## [WHAT YOU HAVE TO DO]
With pictures omitted, copy exactly every line from the one that contains "Image resolution: width=920" to the end of the listing below.
————————
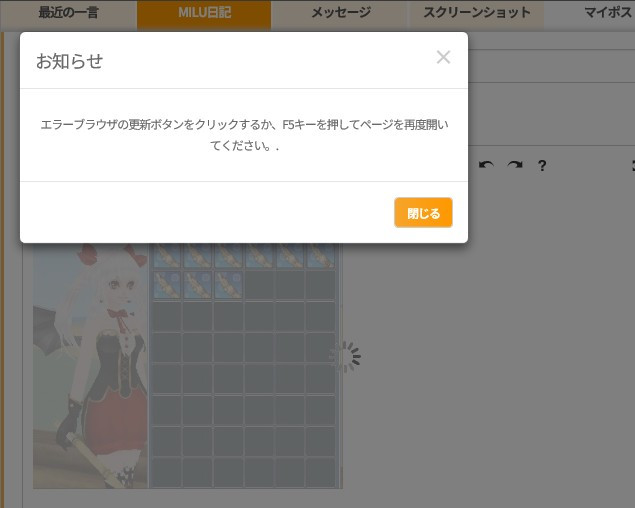Click the undo arrow icon in the editor toolbar

[x=486, y=165]
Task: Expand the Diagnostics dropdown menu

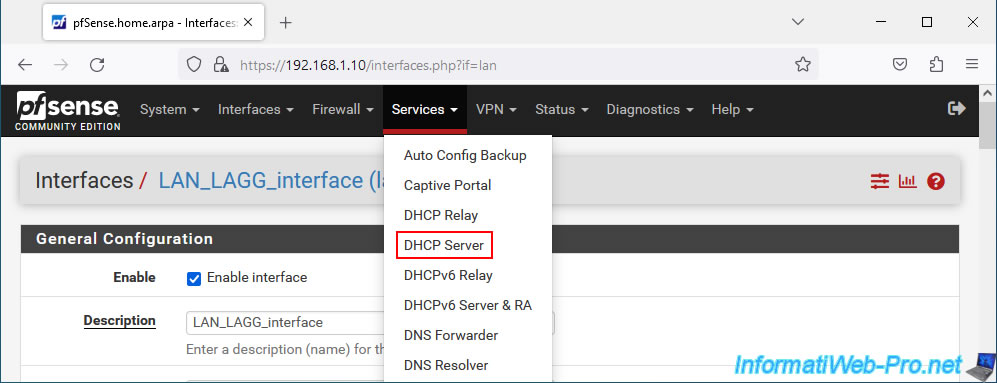Action: coord(650,109)
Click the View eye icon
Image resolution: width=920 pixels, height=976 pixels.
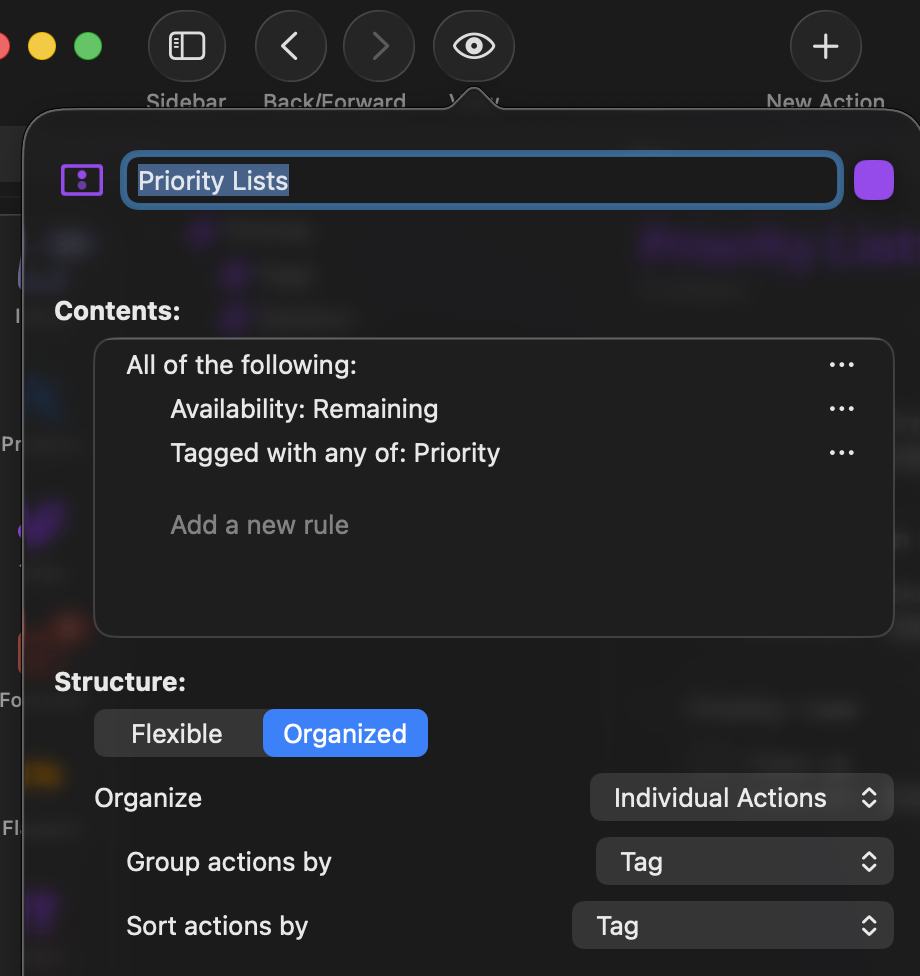point(473,46)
————————
## [SOLUTION TO THIS EXERCISE]
Image resolution: width=920 pixels, height=976 pixels.
point(473,46)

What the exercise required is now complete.